Martin Reiner przenosi swoje
literackie fascynacje, doświadczenia badacza biograficznego na postać Tomasza,
który podążając tropem Macoszki, odkrywa swoje prawdziwe ja. Pełną czułości i
wrażliwości jest więź łącząca narratora z małą dziewczynką, Lucynką. Tomasz
wiąże się z Martą, która z dnia a dzień popada w obłęd. Na młodego, wycofanego
mężczyznę spada opieka nad córką kochanki. Czas spędzony z Lucynką jest
wyjątkowy, przynosi beztroskę, szczerą radość. Tomasz bacznie obserwuje
dziewczynkę i na każdym kroku uczy się od niej nowych rzeczy. Jest zdziwiony,
że dziecko tak szybko go akceptuje, jest przepełnione ufnością. Mężczyźnie
podoba się rutyna, codzienne rytuały Lucynki, jej diametralnie inne spojrzenie
na świat, naiwność, brak poczucia, że wszystko przemija. Dla bohatera Lucynka
staje się córeczką, wchodzi on w rolę ojca, bierze odpowiedzialność za dziecko.

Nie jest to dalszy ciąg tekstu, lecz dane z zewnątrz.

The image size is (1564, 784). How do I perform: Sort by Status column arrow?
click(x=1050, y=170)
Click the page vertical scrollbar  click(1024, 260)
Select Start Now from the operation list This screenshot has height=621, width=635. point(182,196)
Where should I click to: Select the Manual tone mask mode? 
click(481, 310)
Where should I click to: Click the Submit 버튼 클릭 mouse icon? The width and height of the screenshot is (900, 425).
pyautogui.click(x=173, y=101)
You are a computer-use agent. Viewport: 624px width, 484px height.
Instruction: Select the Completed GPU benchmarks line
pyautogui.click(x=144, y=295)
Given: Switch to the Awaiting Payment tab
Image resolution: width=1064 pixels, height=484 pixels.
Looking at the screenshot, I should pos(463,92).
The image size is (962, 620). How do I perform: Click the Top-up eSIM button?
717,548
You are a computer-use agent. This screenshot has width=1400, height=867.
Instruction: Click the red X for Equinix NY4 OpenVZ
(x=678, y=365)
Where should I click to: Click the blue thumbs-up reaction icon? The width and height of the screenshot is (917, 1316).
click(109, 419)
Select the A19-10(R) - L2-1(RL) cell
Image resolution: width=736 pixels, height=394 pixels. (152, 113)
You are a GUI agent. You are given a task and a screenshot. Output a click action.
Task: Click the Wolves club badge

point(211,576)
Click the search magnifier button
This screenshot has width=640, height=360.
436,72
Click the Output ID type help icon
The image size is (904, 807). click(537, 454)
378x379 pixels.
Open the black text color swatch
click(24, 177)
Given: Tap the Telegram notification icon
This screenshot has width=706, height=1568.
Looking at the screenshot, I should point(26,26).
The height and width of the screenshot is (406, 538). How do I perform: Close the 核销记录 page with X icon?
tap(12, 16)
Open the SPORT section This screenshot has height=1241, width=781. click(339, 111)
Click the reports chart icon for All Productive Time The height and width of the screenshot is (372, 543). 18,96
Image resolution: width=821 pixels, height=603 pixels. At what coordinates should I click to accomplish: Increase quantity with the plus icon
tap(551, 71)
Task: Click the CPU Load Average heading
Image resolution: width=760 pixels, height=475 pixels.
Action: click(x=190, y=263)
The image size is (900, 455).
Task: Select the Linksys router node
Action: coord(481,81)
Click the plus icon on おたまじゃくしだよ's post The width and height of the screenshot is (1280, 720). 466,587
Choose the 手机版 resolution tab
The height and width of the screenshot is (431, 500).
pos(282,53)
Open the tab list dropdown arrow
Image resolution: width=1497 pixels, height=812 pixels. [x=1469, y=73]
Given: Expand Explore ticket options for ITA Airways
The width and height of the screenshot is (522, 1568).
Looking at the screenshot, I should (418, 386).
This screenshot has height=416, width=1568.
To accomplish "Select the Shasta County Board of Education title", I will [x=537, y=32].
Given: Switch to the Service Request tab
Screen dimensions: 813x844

Bohater powieści „Lucynka,
Macoszka i ja” jest wrażliwym odbiorcą poezji, ma w sobie iskrę ciekawości,
chęć poznania ludzkich losów. Zafascynowany tajemniczym listem do nieznanego
poety, mieszkającego w Anglii, postanawia rozwikłać zagadkę nieznanego nadawcy
i staje się literackim detektywem. Przezwycięża swój wstyd, introwertyzm i z
niebywałą pasją oraz poczuciem misji rekonstruuje losy poety, żyjącego w
krainie cieni. Tomasz daje się ponieść poszukiwaniom, przepisuje tomik poezji
Macoszki, który stał się poetą zakazanym w kraju. Mężczyzna wędruje po Brnie,
śladami swojego poety, widzi miasto z perspektywy wierszy. Czyż nie można być
bardziej zakręconym pasjonatem literatury? Osobiście tego właśnie zazdrościłam
Tomaszowi, całkowitego oddania się słowom, postaciom, literackim mapom i
przestrzeniom. W jego narracji drzemie dynamika, żarliwość miłośnika i
jednocześnie badacza, odkrywcy. To mechanizm nakręcający jego życie:
„Już półtora roku zajmuję się poszukiwaniem ludzi, których miałem nigdy
nie spotkać, rozmawiać z nimi o rzeczach mających sens tylko dla
wtajemniczonych, czytam zupełnie inne, nowe książki, a z archiwalnych
fotografii chłonę atmosferę czasów od niedawna całkowicie mi obojętnych. Wciąż
chodzę po układzie współrzędnych pełnych wzruszeń. (…) Przez większość swojego
dorosłego życia jadłem zaledwie okruszki z talerza przeżyć i wrażeń. Z Macoszki
czerpię jednak pełnymi garściami, a buzię mam ciągle tak pełną, że pękają mi
policzki.” (s. 50-51)
Kiedy bohater wyjeżdża do Anglii (a jest rok
1989) aby osobiście spotkać się z Macoszką, staje przed kolejnym wyzwaniem
jakim jest pobyt w obcym kraju, przytłaczającym, hałaśliwym, ściskającym żebra
i odbierającym oddech. Tomasz błądzi, ale „w poplątanych uliczkach swojego
niepokoju”, odbiera miasto przez zmysły, trzyma się kurczowo utartych ścieżek,
przedmiotów i zapachów, które popychają go do przywoływania retrospektywnych
obrazów, choćby zapach truskawkowej gumy do żucia Donald, którą podarowała mu
Lucynka.
Czeski pisarz stworzył postać
mężczyzny, który krok po kroku zaczyna poznawać siebie, przełomowym momentem
okazuje się być odbicie w lustrze własnego ciała. Widok cielesności uświadamia
w głównym bohaterze głęboko drzemiące i ukryte fascynacje. Odkrywanie nagiego
ciała poprzez patrzenie na siebie z perspektywy lustrzanej pozwala narratorowi
na dogłębną analizę swojej odmienności. Tomasz od zawsze czuł się inny, skryty,
schowany za swoją samotnością. Wędrowanie ścieżkami nieznanego poety, skazanego
na milczenie w rodzinnym kraju to dla głównego bohatera okazja samopoznania, umiejscowienia siebie na mapie życia.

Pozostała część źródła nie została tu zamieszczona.